How we cite our quotes: Citations follow this format: (Book.Chapter.Paragraph)
Quote #4
"There's no sort of use in knocking," said the Footman, "and that for two reasons. First, because I'm on the same side of the door as you are: secondly, because they're making such a noise inside, no one could possibly hear you." And certainly there was a most extraordinary noise going on within – a constant howling and sneezing, and every now and then a great crash, as if a dish or kettle had been broken to pieces.
"Please, then," said Alice, "how am I to get in?"
"There might be some sense in your knocking," the Footman went on, without attending to her, "if we had the door between us. For instance, if you were inside, you might knock, and I could let you out, you know." (Wonderland 6.6-8)
Being on one side of a door is a puzzling situation in Wonderland (and, later, in Looking-Glass World). Alice seems to think that she should try to get in, but the Footman suggests two other possibilities – that she might want to try to get out, or that she doesn't need to go through the door at all. Perhaps Alice's ideas about what freedom and confinement really are need some work.
Quote #5
. . . she looked back once or twice, half hoping that they would call after her: the last time she saw them, they were trying to put the Dormouse into the teapot. (Wonderland 7.99)
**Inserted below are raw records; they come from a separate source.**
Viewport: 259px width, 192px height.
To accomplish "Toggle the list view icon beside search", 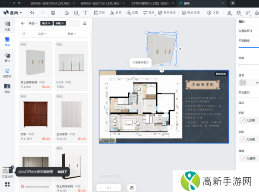I will (x=84, y=23).
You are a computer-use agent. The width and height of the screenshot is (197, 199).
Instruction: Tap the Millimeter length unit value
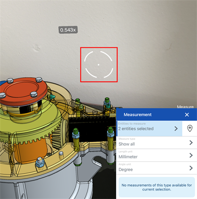(128, 157)
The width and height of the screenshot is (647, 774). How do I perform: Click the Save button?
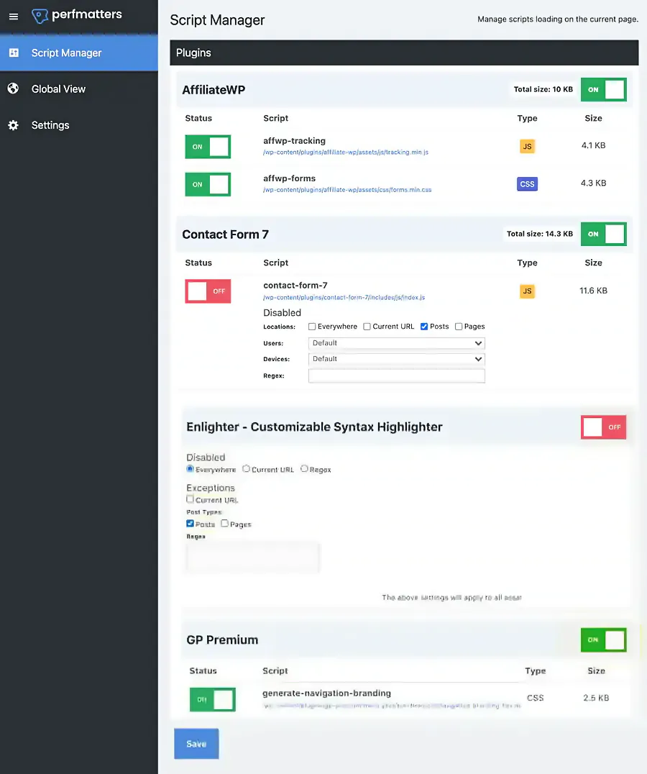tap(196, 744)
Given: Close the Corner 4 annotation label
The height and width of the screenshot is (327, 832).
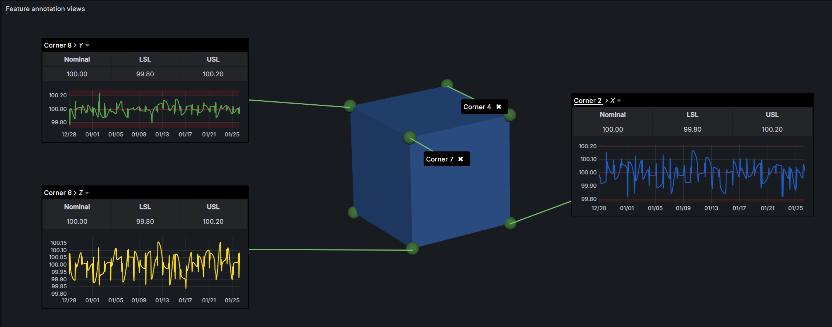Looking at the screenshot, I should (x=498, y=107).
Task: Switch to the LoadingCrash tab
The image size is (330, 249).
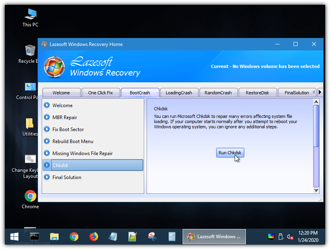Action: click(179, 93)
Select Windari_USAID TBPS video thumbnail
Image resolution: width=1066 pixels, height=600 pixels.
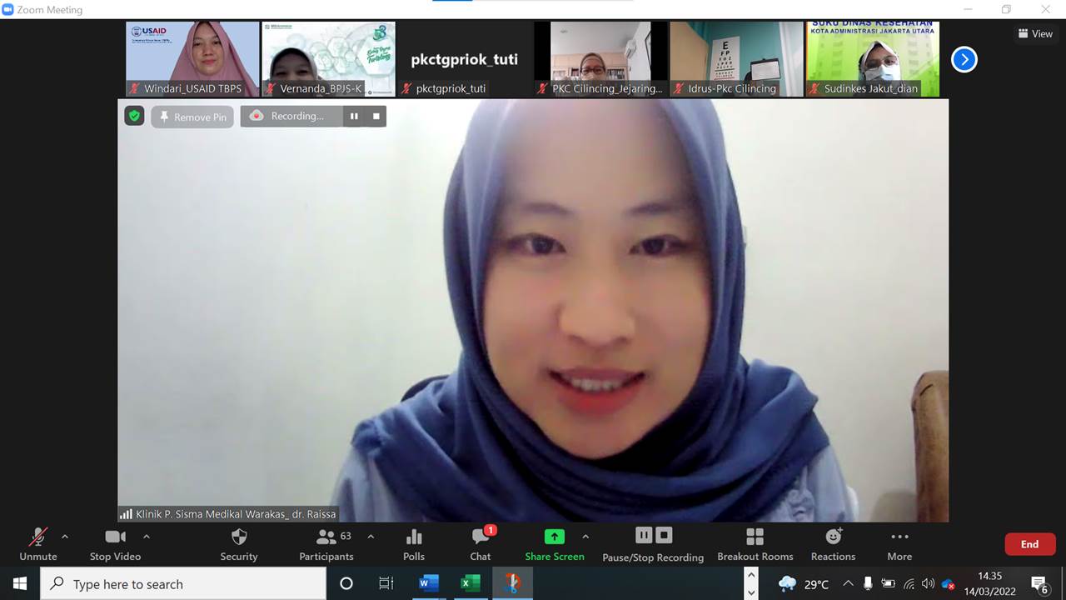[192, 58]

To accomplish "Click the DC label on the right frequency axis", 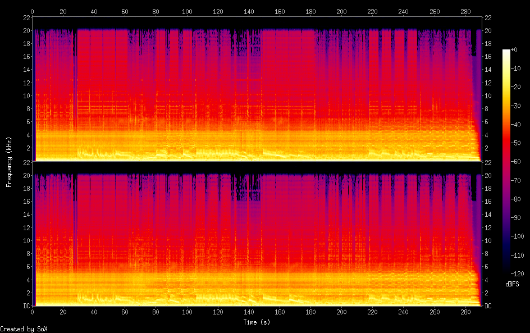I will (488, 306).
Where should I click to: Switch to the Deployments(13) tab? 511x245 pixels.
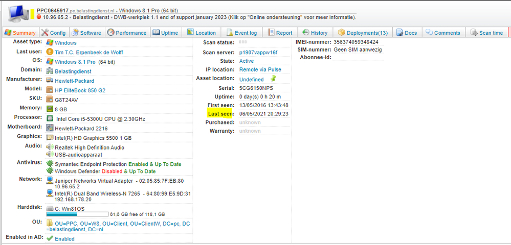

Alice's more philosophical dilemma about trying to escape from a world that seems to shrink around her is parodied by a series of scenes in which other characters are stuffed into tiny containers. Here we see the Dormouse getting put in the teapot – which real-life Victorian children used as makeshift cages for their hibernating pet mice. (The teapots were, of course, empty of tea at the time.)
Quote #6
Once more she found herself in the long hall, and close to the little glass table. "Now, I'll manage better this time," she said to herself, and began by taking the little golden key, and unlocking the door that led into the garden. Then she set to work nibbling at the mushroom (she had kept a piece of it in her pocket) till she was about a foot high: then she walked down the little passage: and then – she found herself at last in the beautiful garden, among the bright flower-beds and the cool fountains. (Wonderland 7.102)
Alice's escape from the hall into the garden is the result of a lot of trial and error, not to mention being in the right place, with the right things, at the right time. She's lucky enough to get a second chance at effecting her escape, and this time she's not going to squander it.